Wewelsburg è di fatto un nodo energetico particolarmente potente anche a causa della vicinanza al complesso megalitico di Externsteine nella foresta di Teutoburgo. Qui, secondo il mito, sorgeva l’Irminsul, il grande albero della vita, il pilastro che sostiene l’universo e che collega il cielo alla terra, un simbolo pagano identico all’albero cosmico Yggdrasill della mitologia norrena distrutto da Carlo Magno nel 700 d.C.

È ignoto se il famoso mosaico dello Schwarze Sonne, situato nella sala a pianterreno della Torre Nord, che venne denominata la “Sala degli Obergruppenführer” (Obergruppenführersaal), fosse già presente quando Himmler acquisì il Castello o se sia stato semplicemente restaurato.

Proprio lo Shwarze Sonne avrebbe potuto, e potrebbe ancora, aprire il portale e stabilire il collegamento con il sole interno di Agharty o con quello galattico, e attraverso di lui permettere di trovare la via per Aldebaran.

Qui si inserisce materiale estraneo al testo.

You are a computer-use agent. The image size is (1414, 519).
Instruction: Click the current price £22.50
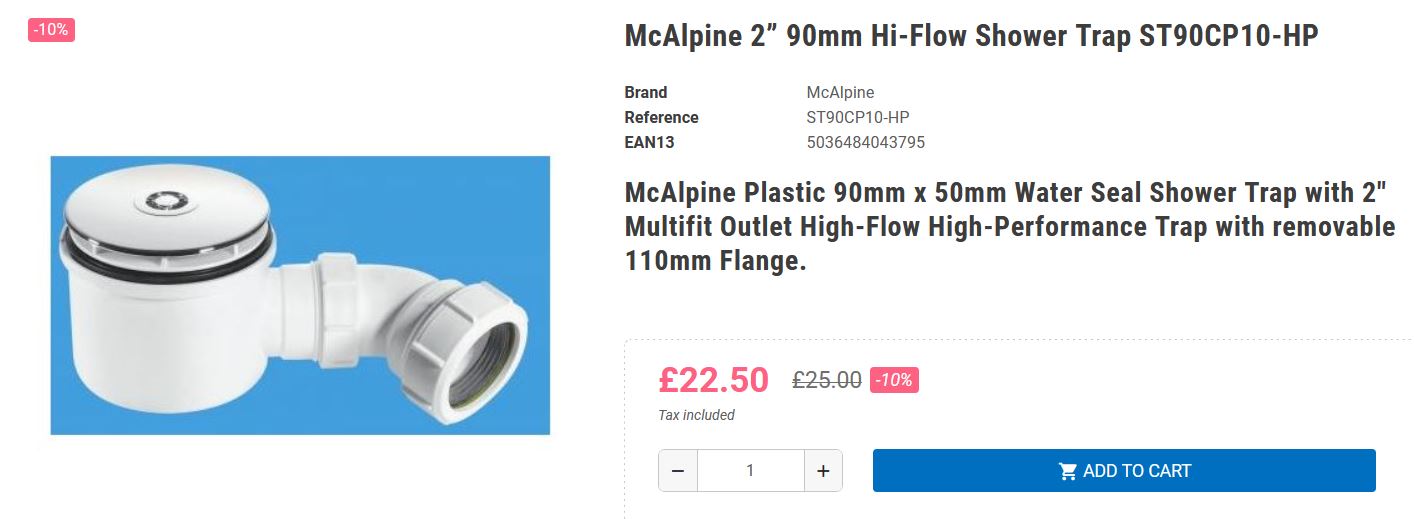coord(713,380)
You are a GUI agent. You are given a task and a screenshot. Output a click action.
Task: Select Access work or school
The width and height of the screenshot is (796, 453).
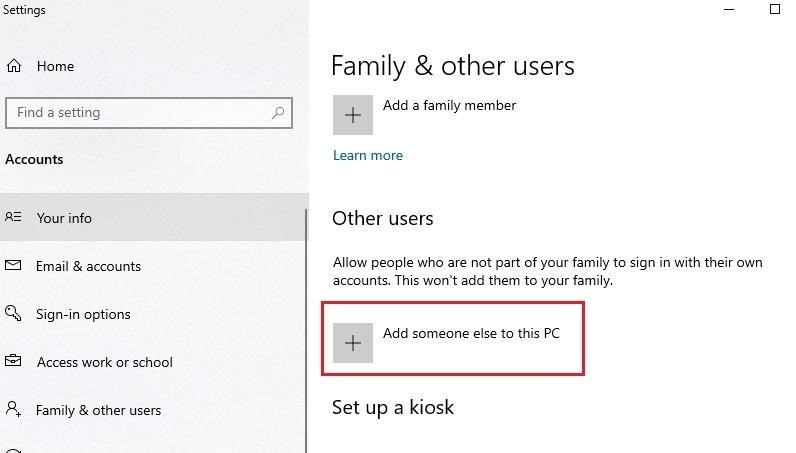click(x=104, y=362)
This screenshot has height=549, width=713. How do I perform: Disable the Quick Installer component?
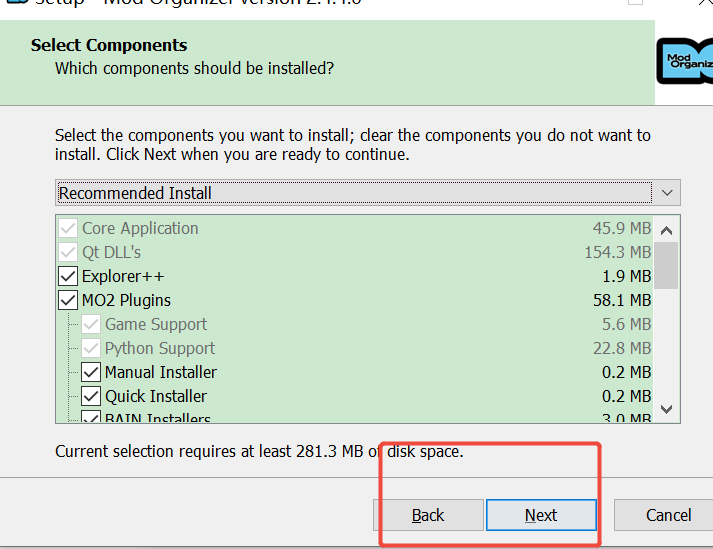point(91,396)
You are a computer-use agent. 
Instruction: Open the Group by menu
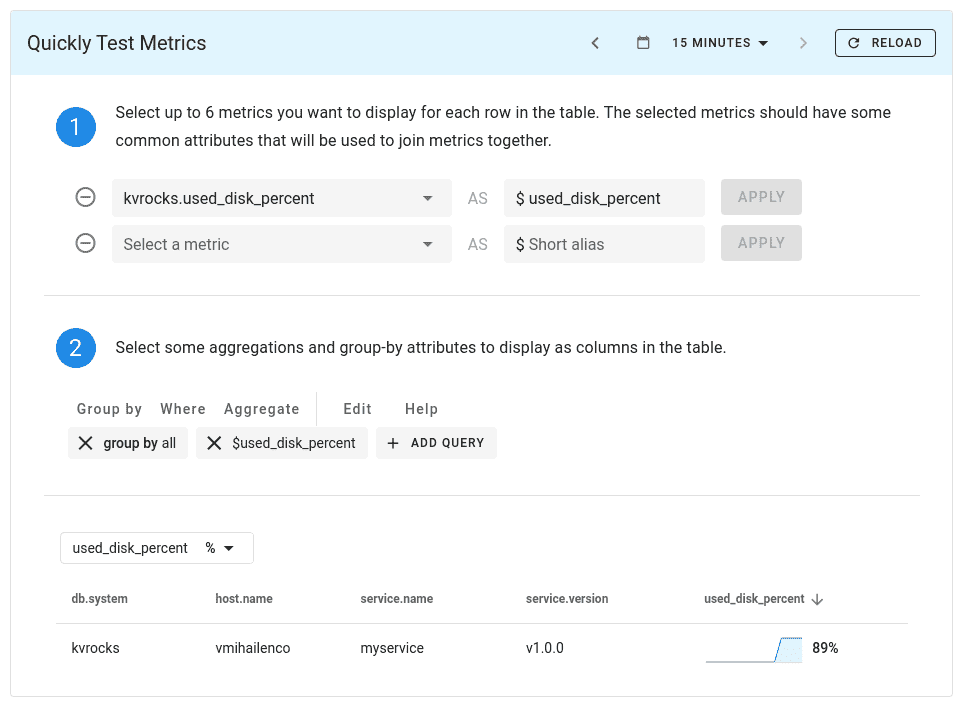point(109,409)
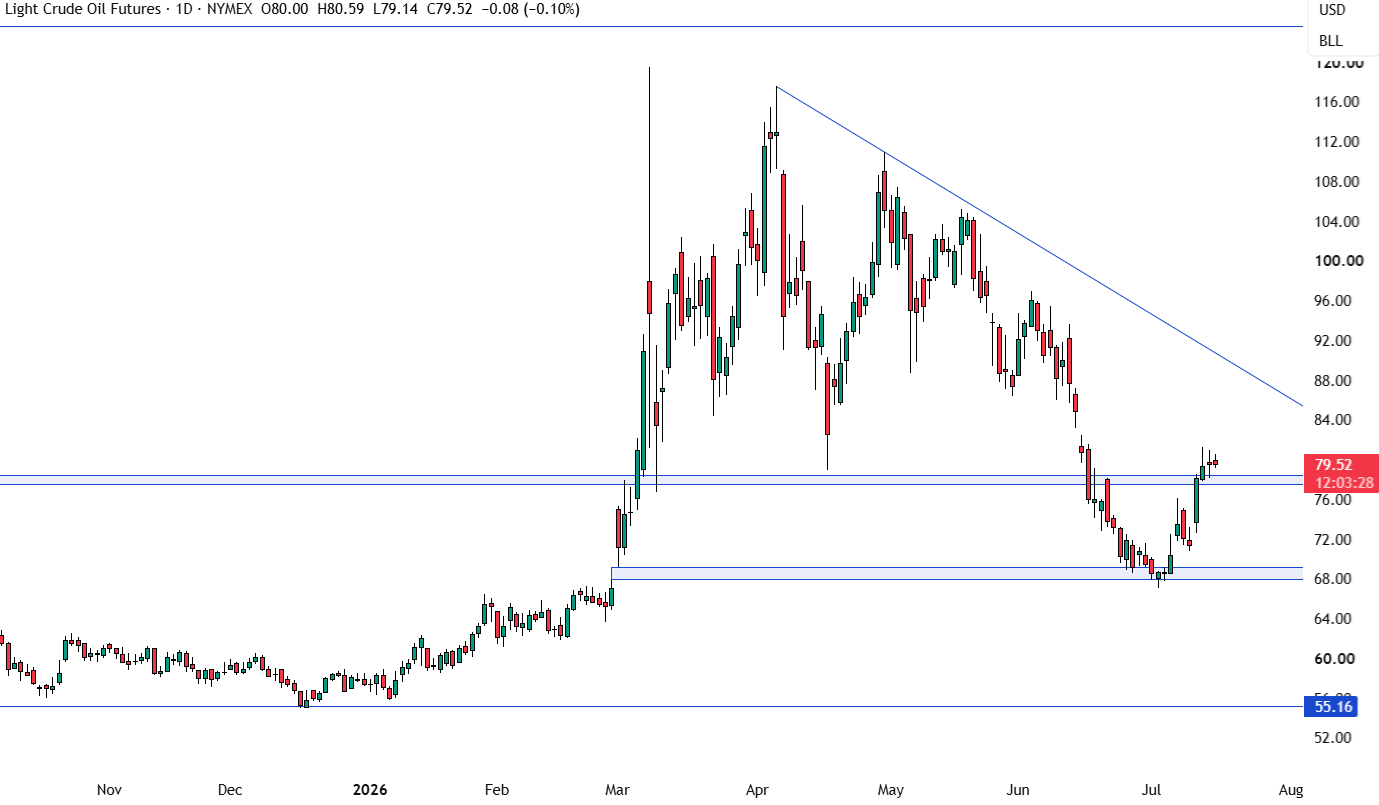This screenshot has width=1379, height=805.
Task: Select the shaded support zone near 68.00
Action: 957,573
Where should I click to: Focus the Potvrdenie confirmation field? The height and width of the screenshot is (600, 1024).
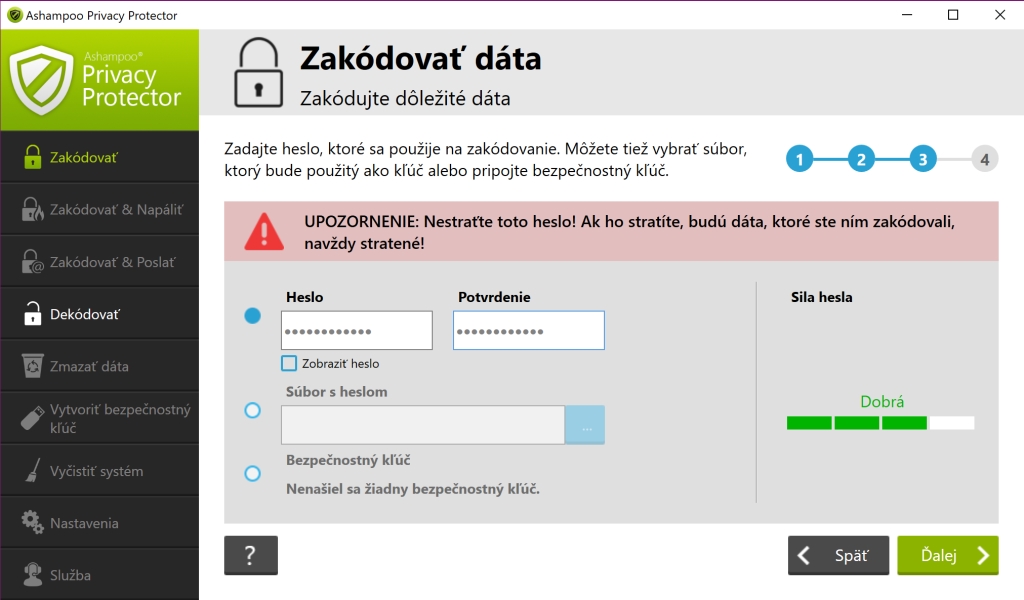[528, 331]

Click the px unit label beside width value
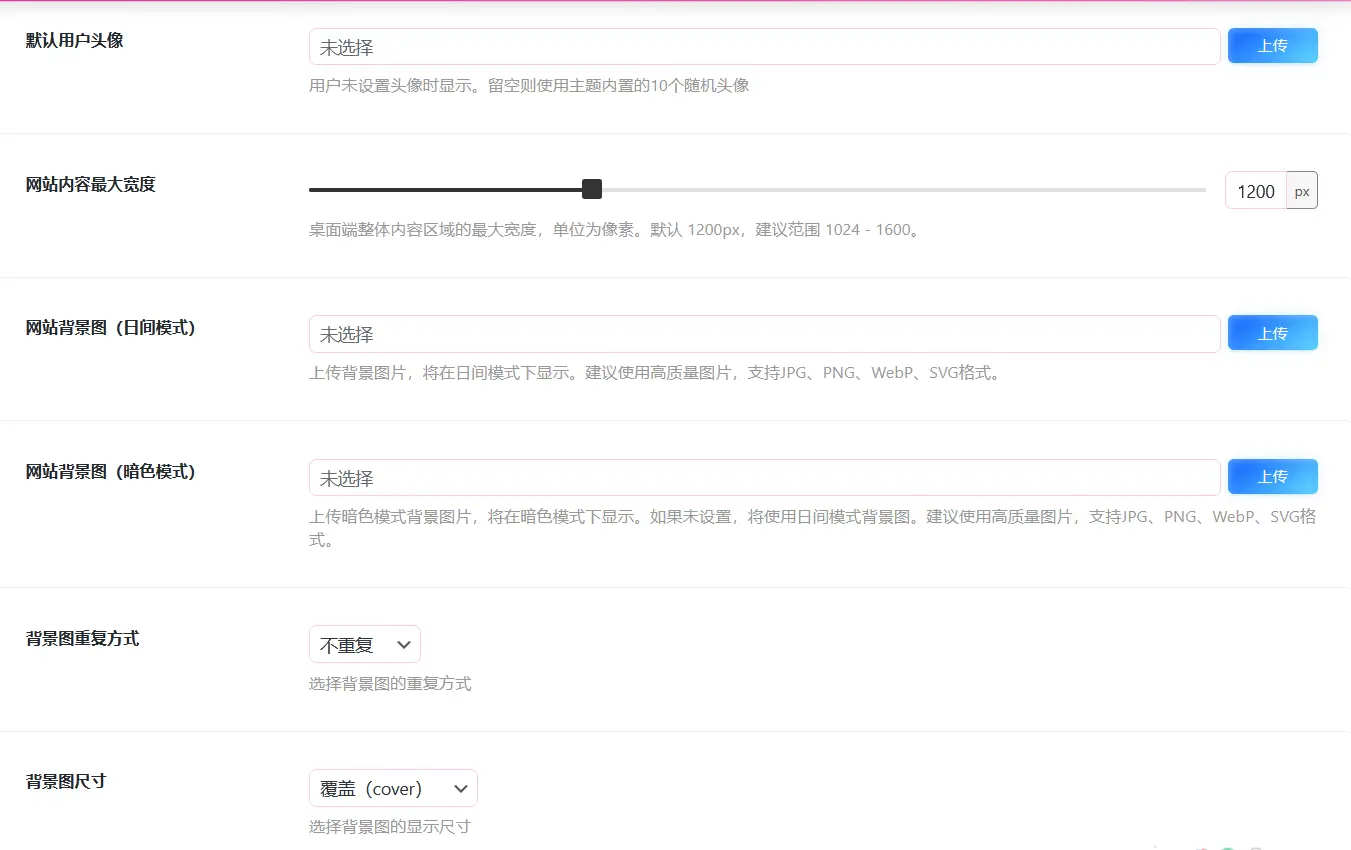1302,191
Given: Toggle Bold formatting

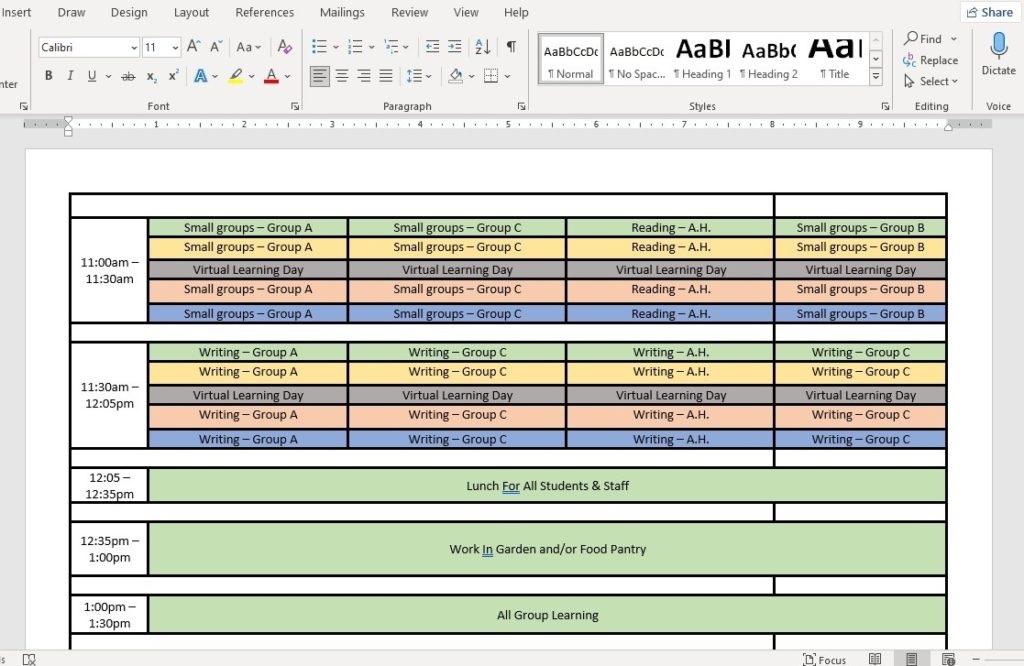Looking at the screenshot, I should pos(48,76).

La porta di Agharty è la via degli Dei verso il mitico luogo al centro della terra, dove risiedono i mitici otto Creators, fra cui il reggente di questa nostra realtà: l’aurea soglia, abbagliante lampo di luce di tre soli sincronicamente allineati in cui si ricompone La molteplicità frammenta nell’Unico. Si riassorbe la pluralità degli esseri e l’uomo coincide finalmente con il Dio; non più giorni, mesi, anni, non più spazi immensi da percorrere ma l’eterno nell’attimo; non più il passaggio dall’infanzia alla vecchiaia, tra ricordi e speranze, solo la completezza di un nulla pago di sé.